Work to be completed = Among the entries below, find the lines with "info" and copy them.

(Items listed in a dataset)
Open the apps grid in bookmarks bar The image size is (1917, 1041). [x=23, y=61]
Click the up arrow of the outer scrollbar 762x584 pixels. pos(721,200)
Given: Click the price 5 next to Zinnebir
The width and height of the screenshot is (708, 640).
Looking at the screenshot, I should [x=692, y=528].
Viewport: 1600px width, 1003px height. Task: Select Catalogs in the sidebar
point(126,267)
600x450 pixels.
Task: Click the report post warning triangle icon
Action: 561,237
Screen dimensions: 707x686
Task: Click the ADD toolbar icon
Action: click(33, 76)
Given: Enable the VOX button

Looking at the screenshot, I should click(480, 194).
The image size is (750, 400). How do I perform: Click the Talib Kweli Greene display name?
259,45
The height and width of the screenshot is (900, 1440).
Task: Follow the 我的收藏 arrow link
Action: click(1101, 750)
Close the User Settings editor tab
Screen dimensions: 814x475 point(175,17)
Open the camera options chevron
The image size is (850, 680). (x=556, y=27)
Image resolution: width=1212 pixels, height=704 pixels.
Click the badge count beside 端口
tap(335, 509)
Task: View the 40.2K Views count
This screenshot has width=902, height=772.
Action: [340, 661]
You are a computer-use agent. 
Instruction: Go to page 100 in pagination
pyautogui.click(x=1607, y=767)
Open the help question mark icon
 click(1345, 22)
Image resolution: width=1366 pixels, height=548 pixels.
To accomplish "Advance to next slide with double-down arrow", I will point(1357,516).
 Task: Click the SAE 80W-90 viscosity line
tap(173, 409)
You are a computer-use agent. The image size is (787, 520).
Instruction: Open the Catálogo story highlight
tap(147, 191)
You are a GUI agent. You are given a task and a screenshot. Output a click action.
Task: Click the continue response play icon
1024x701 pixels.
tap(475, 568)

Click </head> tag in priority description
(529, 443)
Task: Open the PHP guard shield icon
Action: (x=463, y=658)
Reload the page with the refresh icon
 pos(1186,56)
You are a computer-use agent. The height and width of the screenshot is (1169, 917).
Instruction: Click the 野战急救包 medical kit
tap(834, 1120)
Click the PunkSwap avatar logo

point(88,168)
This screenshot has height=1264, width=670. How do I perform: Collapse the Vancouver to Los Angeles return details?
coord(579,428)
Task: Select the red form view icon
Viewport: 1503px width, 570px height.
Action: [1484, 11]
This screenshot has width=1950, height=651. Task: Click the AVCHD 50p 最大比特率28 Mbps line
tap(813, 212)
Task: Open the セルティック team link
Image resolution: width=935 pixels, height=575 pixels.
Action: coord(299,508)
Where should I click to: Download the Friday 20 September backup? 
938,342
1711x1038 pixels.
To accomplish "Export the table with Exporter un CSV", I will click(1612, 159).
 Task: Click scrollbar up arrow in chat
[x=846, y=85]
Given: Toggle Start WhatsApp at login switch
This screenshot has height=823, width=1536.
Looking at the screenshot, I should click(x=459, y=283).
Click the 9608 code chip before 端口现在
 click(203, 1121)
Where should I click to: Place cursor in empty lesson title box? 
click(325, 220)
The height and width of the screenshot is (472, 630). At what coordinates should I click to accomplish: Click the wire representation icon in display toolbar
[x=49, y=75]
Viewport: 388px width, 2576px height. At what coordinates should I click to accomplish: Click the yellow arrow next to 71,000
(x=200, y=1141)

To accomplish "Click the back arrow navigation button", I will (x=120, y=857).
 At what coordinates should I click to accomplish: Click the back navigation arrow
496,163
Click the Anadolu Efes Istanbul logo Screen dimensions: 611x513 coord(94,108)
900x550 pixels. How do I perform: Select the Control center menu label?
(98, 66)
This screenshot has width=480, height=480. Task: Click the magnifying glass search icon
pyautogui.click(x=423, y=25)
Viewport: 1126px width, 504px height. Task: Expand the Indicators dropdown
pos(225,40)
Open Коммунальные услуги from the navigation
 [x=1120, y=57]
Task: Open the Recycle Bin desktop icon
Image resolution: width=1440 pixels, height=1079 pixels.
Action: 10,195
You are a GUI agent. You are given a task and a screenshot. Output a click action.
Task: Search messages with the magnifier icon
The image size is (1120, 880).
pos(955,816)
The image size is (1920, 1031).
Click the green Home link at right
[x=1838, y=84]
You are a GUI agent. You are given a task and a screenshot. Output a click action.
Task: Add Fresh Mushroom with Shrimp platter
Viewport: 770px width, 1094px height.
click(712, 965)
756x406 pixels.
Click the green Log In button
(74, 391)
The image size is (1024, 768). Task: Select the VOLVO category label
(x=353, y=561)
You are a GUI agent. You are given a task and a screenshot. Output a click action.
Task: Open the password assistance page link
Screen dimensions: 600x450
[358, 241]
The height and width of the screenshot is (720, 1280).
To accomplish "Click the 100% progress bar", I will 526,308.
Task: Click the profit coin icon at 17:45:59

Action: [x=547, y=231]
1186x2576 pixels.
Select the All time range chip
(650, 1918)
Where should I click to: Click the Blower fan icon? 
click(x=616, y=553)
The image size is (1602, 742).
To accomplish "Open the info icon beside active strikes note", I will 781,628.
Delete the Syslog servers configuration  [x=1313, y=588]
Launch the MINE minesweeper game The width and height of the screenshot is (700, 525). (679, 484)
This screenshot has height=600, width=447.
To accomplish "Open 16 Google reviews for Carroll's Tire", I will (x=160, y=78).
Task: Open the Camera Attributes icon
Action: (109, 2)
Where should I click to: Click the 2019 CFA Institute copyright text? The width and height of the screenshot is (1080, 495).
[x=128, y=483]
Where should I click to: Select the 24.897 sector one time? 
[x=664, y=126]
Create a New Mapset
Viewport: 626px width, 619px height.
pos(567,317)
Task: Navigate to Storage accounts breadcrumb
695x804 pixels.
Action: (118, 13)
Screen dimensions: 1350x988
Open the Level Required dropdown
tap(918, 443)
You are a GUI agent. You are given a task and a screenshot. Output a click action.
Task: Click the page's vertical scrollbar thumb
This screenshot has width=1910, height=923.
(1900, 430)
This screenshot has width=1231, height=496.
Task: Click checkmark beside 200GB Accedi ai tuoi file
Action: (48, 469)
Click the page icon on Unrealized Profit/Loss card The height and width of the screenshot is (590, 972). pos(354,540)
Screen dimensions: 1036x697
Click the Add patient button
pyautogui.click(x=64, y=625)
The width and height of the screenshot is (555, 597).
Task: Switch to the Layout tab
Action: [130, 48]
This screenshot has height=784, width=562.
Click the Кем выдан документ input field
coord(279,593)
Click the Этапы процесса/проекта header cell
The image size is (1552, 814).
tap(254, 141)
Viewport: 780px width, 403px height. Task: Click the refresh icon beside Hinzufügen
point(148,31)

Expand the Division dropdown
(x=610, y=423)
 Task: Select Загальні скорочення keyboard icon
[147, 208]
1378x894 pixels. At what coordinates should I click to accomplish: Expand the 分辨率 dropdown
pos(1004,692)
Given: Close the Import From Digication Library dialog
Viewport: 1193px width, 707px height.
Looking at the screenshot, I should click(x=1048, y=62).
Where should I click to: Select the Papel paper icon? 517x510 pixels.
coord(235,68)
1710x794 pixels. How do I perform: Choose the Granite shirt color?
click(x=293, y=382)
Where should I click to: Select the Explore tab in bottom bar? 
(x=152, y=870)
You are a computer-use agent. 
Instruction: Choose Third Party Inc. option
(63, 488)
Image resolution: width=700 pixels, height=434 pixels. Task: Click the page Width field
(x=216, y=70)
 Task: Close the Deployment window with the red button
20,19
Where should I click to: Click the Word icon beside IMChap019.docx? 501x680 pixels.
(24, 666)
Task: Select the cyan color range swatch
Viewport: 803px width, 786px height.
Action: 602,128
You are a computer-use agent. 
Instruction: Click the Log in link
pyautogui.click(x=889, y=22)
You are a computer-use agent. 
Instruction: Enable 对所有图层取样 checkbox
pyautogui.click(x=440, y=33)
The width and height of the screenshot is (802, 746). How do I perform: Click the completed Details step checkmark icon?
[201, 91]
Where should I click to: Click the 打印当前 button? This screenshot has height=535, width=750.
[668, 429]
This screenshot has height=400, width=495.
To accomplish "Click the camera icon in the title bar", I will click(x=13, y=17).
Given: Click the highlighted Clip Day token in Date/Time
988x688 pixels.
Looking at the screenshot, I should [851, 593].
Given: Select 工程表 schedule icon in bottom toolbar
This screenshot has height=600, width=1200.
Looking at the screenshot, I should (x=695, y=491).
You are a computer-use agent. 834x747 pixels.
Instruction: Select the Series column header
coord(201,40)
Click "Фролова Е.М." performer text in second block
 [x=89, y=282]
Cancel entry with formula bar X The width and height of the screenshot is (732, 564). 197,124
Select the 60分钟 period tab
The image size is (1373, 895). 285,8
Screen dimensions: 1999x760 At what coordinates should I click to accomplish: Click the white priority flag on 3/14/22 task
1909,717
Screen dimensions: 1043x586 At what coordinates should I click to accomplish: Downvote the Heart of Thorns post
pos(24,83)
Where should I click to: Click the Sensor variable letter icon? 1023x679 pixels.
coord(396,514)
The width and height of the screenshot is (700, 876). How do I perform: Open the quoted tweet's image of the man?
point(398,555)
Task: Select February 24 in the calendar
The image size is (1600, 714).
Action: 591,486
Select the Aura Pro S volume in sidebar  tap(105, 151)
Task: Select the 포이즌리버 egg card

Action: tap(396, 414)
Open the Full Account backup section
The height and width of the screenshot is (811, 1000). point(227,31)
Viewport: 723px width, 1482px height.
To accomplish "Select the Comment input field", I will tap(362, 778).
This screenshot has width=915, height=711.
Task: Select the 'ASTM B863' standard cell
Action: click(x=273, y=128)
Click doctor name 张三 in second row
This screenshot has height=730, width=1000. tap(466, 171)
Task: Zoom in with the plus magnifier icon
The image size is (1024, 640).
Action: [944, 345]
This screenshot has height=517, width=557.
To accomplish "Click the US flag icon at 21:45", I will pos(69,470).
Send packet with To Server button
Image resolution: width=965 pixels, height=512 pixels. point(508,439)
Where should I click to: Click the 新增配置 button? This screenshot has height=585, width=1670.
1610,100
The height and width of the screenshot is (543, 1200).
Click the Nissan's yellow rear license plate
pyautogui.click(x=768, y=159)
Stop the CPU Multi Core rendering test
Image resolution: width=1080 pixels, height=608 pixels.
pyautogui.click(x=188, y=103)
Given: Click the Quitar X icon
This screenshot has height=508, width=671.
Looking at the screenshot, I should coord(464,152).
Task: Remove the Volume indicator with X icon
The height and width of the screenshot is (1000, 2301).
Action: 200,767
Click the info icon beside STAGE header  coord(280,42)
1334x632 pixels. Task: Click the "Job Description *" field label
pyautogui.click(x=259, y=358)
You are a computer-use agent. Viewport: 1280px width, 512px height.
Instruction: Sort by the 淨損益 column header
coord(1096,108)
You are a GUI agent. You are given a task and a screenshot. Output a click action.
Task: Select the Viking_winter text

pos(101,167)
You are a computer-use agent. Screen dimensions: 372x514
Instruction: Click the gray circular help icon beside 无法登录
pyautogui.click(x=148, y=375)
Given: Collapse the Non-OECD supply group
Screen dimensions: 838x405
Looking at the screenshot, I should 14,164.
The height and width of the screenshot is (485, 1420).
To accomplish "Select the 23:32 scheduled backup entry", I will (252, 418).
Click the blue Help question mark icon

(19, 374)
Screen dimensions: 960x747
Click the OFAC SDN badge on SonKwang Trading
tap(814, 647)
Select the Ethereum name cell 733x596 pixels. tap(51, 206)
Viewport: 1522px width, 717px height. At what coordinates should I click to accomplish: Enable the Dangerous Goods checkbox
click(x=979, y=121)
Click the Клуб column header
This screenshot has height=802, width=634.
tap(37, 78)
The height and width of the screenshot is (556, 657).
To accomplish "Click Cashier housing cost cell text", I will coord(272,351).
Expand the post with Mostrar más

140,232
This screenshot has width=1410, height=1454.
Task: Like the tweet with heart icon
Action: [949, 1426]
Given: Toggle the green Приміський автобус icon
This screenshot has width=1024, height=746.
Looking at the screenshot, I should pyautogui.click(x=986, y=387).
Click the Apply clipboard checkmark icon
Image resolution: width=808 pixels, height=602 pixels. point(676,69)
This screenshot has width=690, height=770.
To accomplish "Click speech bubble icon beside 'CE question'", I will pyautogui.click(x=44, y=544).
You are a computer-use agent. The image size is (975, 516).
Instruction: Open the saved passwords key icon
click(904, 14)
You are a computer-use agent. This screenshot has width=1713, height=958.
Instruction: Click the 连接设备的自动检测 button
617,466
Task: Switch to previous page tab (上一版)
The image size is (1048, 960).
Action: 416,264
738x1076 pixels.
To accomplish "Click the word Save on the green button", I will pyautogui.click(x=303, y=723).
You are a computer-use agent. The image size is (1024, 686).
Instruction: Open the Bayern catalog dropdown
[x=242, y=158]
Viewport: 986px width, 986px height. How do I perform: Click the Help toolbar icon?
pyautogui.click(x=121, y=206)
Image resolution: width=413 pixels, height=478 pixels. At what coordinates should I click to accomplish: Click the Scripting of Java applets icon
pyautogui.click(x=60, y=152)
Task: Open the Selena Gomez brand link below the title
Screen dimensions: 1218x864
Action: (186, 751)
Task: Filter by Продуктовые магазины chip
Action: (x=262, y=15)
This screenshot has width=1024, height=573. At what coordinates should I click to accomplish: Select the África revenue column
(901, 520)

Answer for this exercise =
To accomplish "Open the info icon beside active strikes note", I will 781,628.
Click the info icon beside STAGE header  coord(280,42)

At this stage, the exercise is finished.